No desenrolar do diálogo e das ações sucedem-se uns saltos temáticos que podem desconcertar numa primeira leitura. Da água ao matrimonio (concubinato), deste a uma consulta cultual; muda a cena com a saída de um personagem e a chegada de outros, e surge o tema agrário da colheita. Como se coordenam? Bebida e refeição são companheiras óbvias; do poço d’água ao matrimonio, o AT nos acostumou a transitar pela via do símbolo. Mais difícil é o salto ao culto e sobretudo à imagem agraria.

Pois bem, coloquemos como pano de fundo o capitulo matrimonial de Os 2 (com apoio em outros textos de Oséias), e se justificará a construção de Jo 4, além de uma série de detalhes. Como o texto de Oséias é concentradamente simbólico, ao sobrepor-lhe o de João, este se torna simbólico ao quadrado. A “mulher samaritana” é como a Samaria personificada de Os 2: infiel ao marido Yhwh (Os 2,4.6), entregue aos ídolos amantes (2,7.9), pervertendo o culto (2,15), ameaçada de morrer de sede (2,5); mas cortejada a sós por Yhwh (2,16), reconciliada (2,17-18.21), de modo que começa um ciclo agrário (2,23-24) e a fecundidade da mulher.

Jesus chegou a uma cidade da Samaria, chamada Sicar, perto do terreno que Jacó tinha dado ao seu filho José. Era aí que ficava o poço de Jacó (vv. 5-6a).
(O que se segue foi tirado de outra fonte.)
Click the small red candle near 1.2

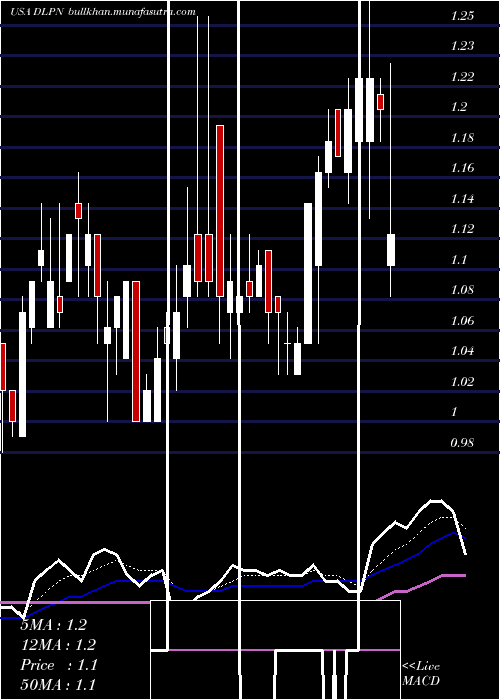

Jesus estava voltando der Jerusalém para a Galileia. Os judeus costumavam pegar o caminho mais comum passando pelo outro lado do rio Jordão (assim Jesus em Mc e Mt), evitando com isso atravessar a Samaria que era considerado terra impura, semipagã. Em Lc 9,52-55 e 17,11 Jesus atravessa a Samaria, é mal recebido porque é judeu, mas em 10,29-37 e 17,11-19 dois samaritanos são apresentados como bons exemplos. Como Lucas mostra no seu segundo volume, os samaritanos serão os primeiros fora de Israel que aceitarão o evangelho (cf. At 1,8; 8,1-25).

A Tradição Ecumênica da Bíblia (p. 2050) comenta: Jesus podia voltar a Galileia sem passar pela Samaria (subindo o vale do Jordão). Mas Jo faz questão de situar aqui um episódio importante da vida de Jesus, seja porque sua comunidade tinha contatos estreitos com o ambiente samaritano, seja mais provavelmente, porque o encontro com a samaritana prefigura a missão da Igreja junto aos não-judeus (cf. 4,27-38; 12,20-24).

Em Jo, Jesus tem uma missão que não seria realizada plenamente se ele não percorresse esse território dos descendentes de José, indo ao encontro de um povo desprezado, mas que luta pela vida, conserva suas tradições e anseia também pelo Messias. Samaria era capital do reino do Norte (Israel) que foi conquistado pelos assírios em 722 a.C. (2Rs 17), seguiu-se uma deportação em massa e nova colonização por obra da Assíria (mistura étnica e sincretismo, cf. 2Rs 17,24-41). Portanto a Samaria foi vista com hostilidade e desprezo pelos judeus; e ela correspondeu com sua hostilidade (p. ex. no tempo de Esdras e Neemias, os samaritanos se opuseram a reconstrução do templo em Jerusalém, cf. Esd 4). Samaritano era sinônimo de herético (os judeus chamam Jesus assim em Jo 8,48).

“Sicar” deve ser a antiga Siquém (em aramaico Sícara) ou a atual aldeia de Askar, ao pé do monte Ebal, a uns mil metros do “poço de Jacó”. Trata-se de uma fonte que jorra no fundo de um poço profundo. Esse poço não é mencionado no livro de Gn, mas se Jacó comprou um terreno (Gn 33,19; 48,22; Js 24,32), podemos deduzir que estava provido de um manancial.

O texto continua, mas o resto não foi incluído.